The phase 3 ABTECT-1 and ABTECT-2 induction trials have been evaluating once-daily 25mg and 50mg doses of the candidate, obefazimod (ABX464), in UC patients who have had an inadequate response, loss of response, or intolerance to conventional and/or advanced therapies.
Both trials met the US Food and Drug Administration (FDA) primary endpoint of clinical remission at week eight among the 50mg dosing groups, with placebo-adjusted clinical remission rates of 19.3% and 13.4% in ABTECT-1 and ABTECT-2, respectively.
The 25mg group also achieved the clinical remission primary endpoint at week eight in ABTECT-1, demonstrating a placebo-adjusted remission rate of 21.4%, and while the 25mg cohort did not achieve statistical significance for this endpoint in ABTECT-2, it achieved a pooled placebo-adjusted clinical response rate of 28.6%.
All key secondary efficacy endpoints were met in both trials, and the safety profile of obefazimod remained consistent with prior clinical experience.
The phase 3 ABTECT maintenance trial of the drug is ongoing, with top-line results expected next year.
Abivax’s chief executive officer, Marc de Garidel, said: “The strength of these results reinforces our belief in obefazimod, our first-in-class miR-124 enhancer, and its potential to become a transformative new treatment modality for patients with UC.
“Pending successful results from the 44-week maintenance trial, we are preparing to submit a New Drug Application to the FDA in the second half of 2026.”
UC is a chronic, immune-mediated condition where the colon and rectum become inflamed, causing symptoms such as persistent diarrhoea and abdominal pain.

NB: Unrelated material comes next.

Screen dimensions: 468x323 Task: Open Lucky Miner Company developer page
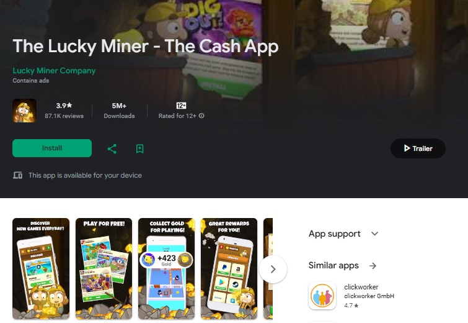pyautogui.click(x=54, y=71)
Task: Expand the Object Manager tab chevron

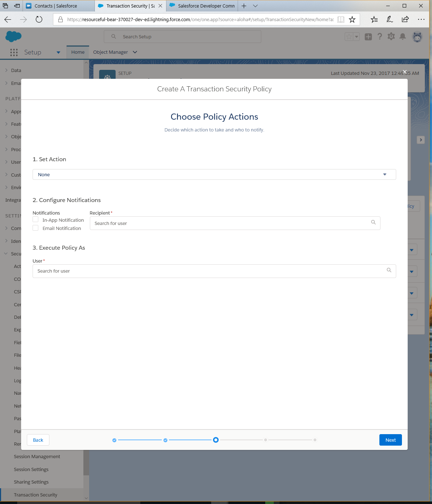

The condition is one of the two main types of inflammatory bowel disease, which affects nearly one in every 100 people in the US.
Obefazimod is designed to enhance the expression of microRNA-124, a natural regulator of the inflammatory response.
The company’s chief medical officer, Fabio Cataldi, said: “We are thrilled to report outcomes that not only met but exceeded the bar set by our phase 2b trial, a remarkable achievement that speaks volumes about the quality of our development programme.
“We look forward to presenting more detailed analysis, including patients with inadequate response to prior JAK therapy at an upcoming medical conference.”